_EXERCISE DESCRIPTION_: Each line of the records that holds the word "agent" should be copied out.
——
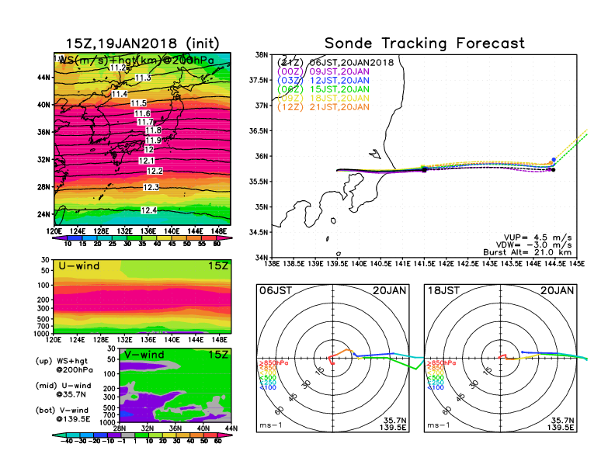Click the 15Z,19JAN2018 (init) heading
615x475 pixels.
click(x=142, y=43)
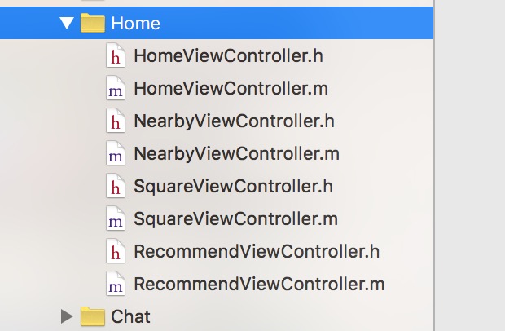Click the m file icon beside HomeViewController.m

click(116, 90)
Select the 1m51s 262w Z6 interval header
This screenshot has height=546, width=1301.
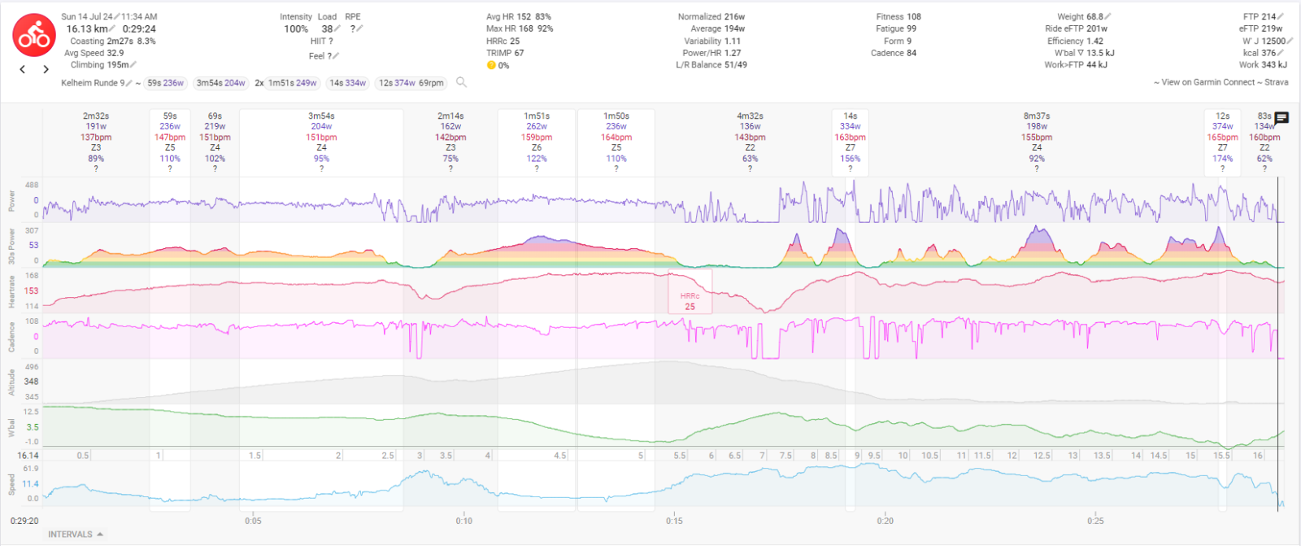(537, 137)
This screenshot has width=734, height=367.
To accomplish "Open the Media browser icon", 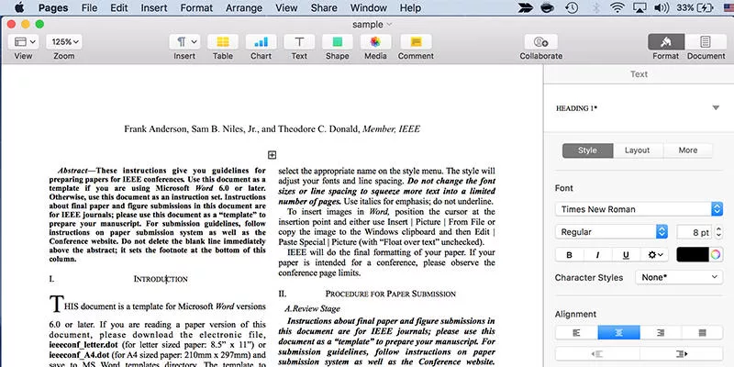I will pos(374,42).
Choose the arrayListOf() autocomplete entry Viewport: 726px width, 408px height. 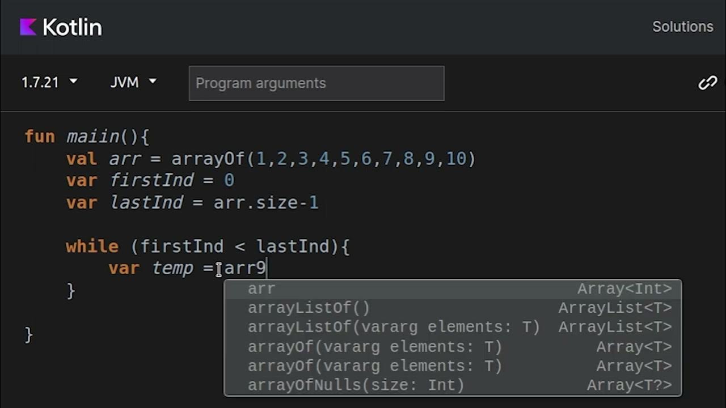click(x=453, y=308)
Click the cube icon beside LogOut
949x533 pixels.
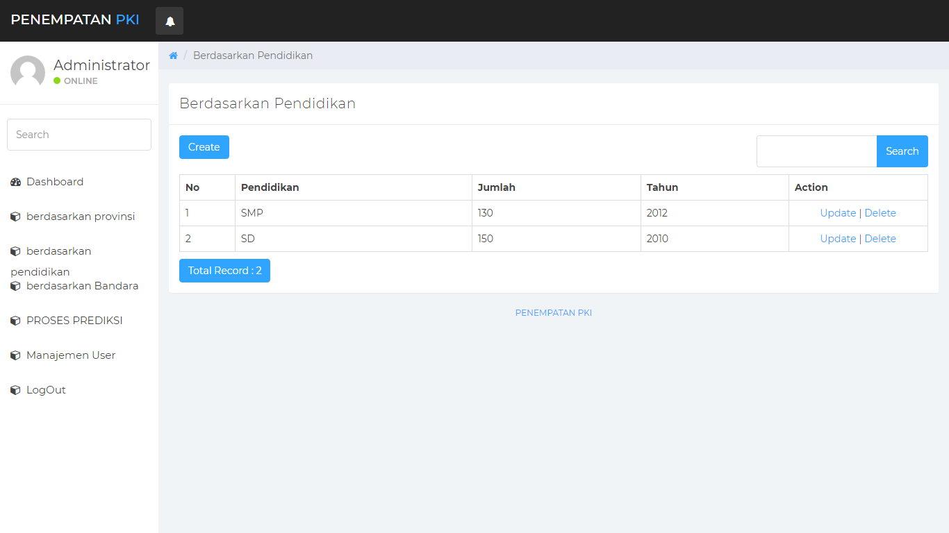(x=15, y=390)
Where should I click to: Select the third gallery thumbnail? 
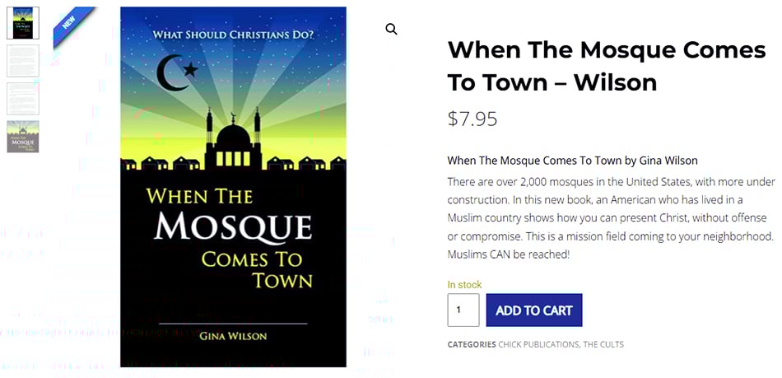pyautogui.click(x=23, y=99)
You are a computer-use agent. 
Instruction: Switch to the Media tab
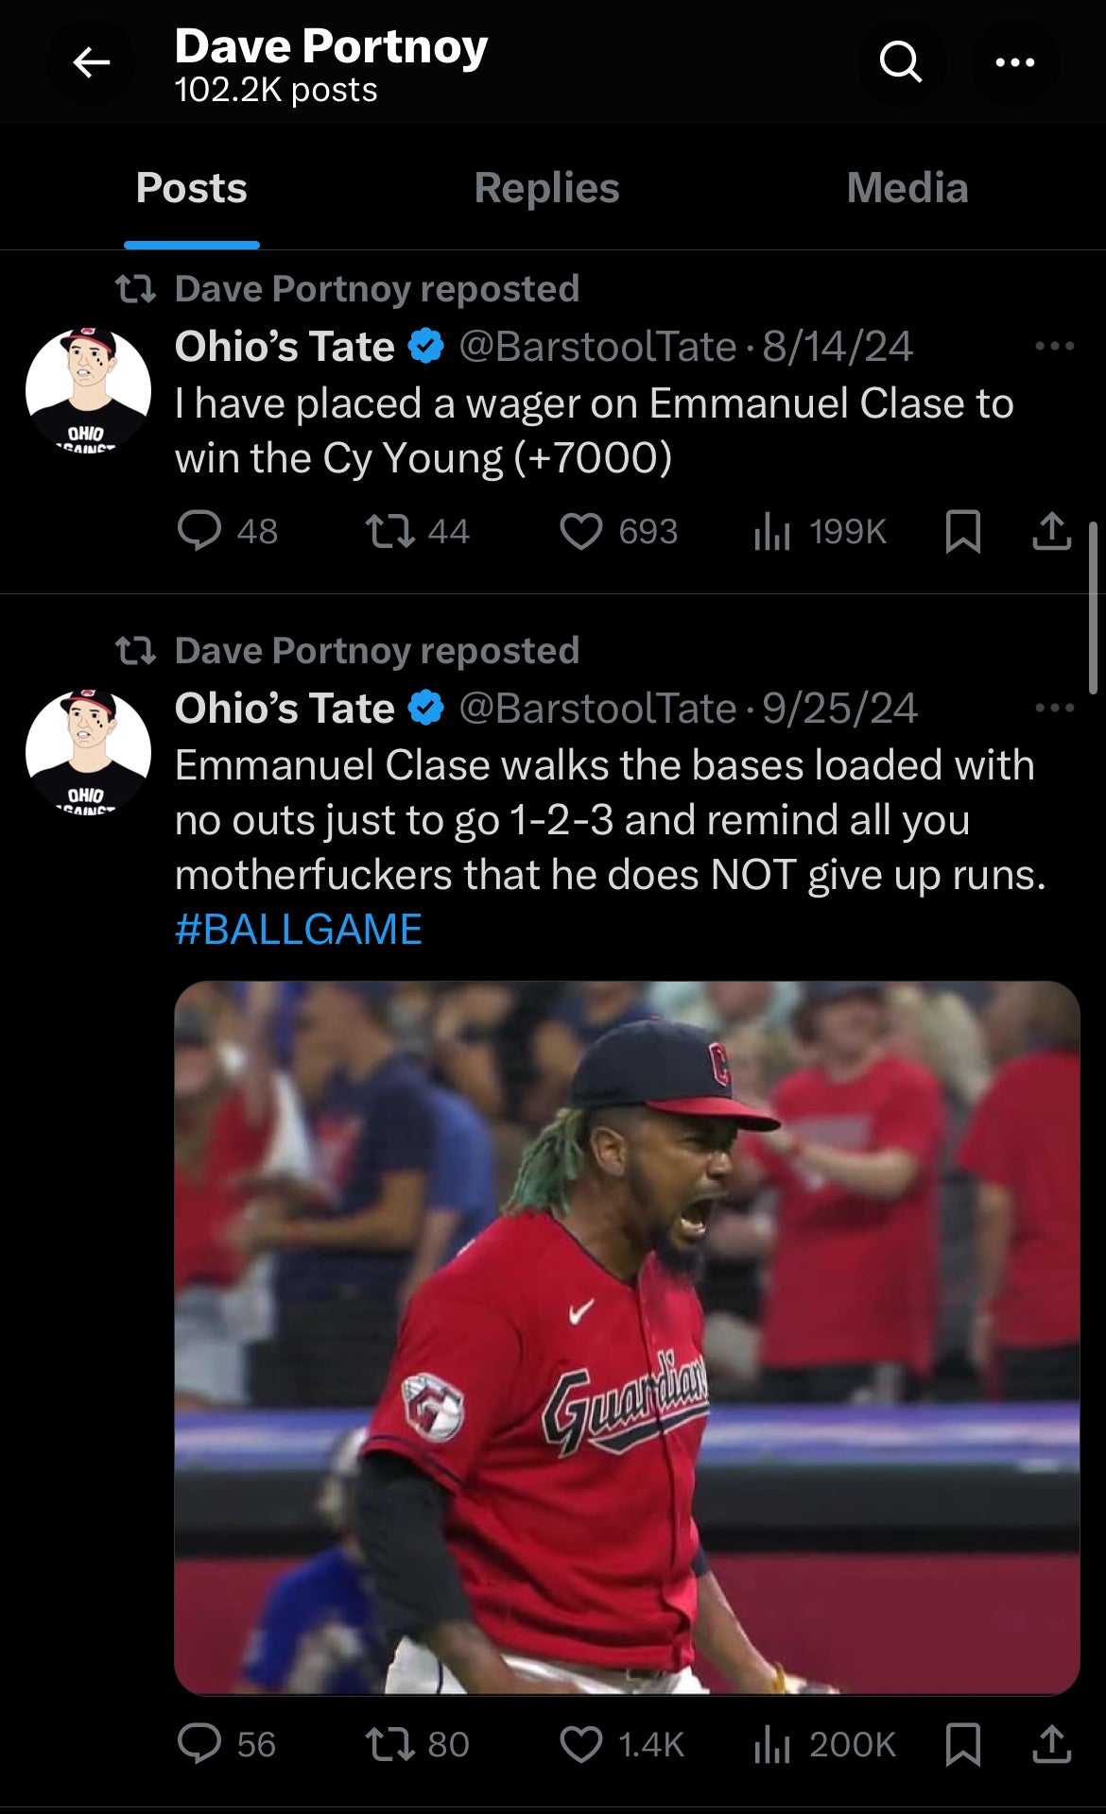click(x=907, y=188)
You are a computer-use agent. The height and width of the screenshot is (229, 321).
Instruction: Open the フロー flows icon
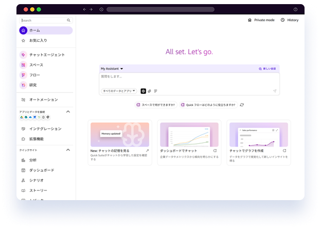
——
_RESULT_:
You are a computer-use agent. 
You are a computer-use agent. The height and width of the screenshot is (229, 321).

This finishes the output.